Wanted couple should not be sent away - lawyer

The defence counsel of a French spiritual leader and his girlfriend facing extradition proceedings yesterday said his clients would die should they be made to return to France. French Alan Schmitt, 49, and Belgian Laurence Liegeois, 42, were arrested...

The defence counsel of a French spiritual leader and his girlfriend facing extradition proceedings yesterday said his clients would die should they be made to return to France.

French Alan Schmitt, 49, and Belgian Laurence Liegeois, 42, were arrested at their home in Naxxar on January 7 on a European arrest warrant.

Mr Schmitt allegedly escaped judicial custody following a conviction for kidnapping and being an accomplice in a group that committed a crime.

Addressing a news conference yesterday defence council Emy Bezzina said that armed police officers barged into the house where the two lived in a community in Naxxar waking everybody up at 6 a.m. and invading their privacy.

The community included two minors – a boy aged seven and a girl aged nine and four dogs. Pepper spray was used damaging furniture and injuring the dogs.

Dr Bezzina said that two sentences against Mr Schmitt, who was 95 per cent blind and suffered from acute diabetes, and Ms Liegeois, had been given by the French court in their absence. The two, he said, were accused of crimes they did not commit.

These people, he said, were serious people who lived a communal life, organised charity events, helped the YMCA and they could not be called criminals.

Nothing was found by the police during the search of their house, he said.

He said that as their legal counsel, he had been instructed to do his utmost for the two not to return to France.

Entries shown:
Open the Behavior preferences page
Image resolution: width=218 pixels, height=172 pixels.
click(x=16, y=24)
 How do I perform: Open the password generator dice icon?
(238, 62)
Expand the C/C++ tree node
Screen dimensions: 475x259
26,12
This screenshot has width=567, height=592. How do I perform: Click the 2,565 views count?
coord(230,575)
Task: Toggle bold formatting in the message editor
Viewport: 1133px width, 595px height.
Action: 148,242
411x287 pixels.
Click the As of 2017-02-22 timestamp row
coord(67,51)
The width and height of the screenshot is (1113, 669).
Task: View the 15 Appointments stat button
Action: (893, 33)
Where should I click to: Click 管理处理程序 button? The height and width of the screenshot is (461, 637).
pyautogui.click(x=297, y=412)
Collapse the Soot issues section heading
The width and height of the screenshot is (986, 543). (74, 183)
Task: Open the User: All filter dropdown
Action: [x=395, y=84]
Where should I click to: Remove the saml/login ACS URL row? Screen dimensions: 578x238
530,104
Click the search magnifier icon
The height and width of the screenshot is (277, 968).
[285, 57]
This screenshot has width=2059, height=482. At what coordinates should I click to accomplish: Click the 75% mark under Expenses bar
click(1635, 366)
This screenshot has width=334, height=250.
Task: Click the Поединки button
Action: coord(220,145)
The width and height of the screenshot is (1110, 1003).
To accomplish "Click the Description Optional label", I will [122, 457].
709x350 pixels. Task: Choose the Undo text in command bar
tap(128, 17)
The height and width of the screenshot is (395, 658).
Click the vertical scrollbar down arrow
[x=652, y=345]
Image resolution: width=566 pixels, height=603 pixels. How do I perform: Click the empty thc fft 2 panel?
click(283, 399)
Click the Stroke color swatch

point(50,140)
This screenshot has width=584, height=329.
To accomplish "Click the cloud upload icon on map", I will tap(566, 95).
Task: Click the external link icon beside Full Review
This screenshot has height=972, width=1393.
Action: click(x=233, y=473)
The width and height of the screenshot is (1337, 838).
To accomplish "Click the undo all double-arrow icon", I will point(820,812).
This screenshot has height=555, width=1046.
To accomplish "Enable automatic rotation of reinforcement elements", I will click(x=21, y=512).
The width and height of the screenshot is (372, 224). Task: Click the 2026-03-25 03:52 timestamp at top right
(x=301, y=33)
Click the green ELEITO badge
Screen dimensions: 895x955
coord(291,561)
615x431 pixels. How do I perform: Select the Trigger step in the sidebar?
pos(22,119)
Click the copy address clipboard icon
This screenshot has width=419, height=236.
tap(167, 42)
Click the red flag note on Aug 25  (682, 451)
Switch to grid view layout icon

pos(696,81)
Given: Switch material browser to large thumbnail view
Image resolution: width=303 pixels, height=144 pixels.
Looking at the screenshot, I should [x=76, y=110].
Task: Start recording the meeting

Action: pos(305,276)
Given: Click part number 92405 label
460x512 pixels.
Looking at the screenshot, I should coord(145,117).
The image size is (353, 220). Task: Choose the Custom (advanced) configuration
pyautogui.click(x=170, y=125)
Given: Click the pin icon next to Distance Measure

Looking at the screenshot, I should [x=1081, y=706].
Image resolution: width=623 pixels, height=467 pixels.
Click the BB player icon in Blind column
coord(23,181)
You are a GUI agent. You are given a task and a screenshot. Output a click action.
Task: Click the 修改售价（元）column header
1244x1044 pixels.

Problem statement:
Answer these questions using the extradition article:
(a) In which town, and on what date, were Alan Schmitt and Laurence Liegeois arrested?
(b) Which two health conditions did Dr Bezzina say Mr Schmitt had?
(c) According to Dr Bezzina, what did the police find when they searched the couple's house?

Exercise output:
(a) In Naxxar, on January 7.
(b) He was 95 per cent blind and suffered from acute diabetes.
(c) Nothing.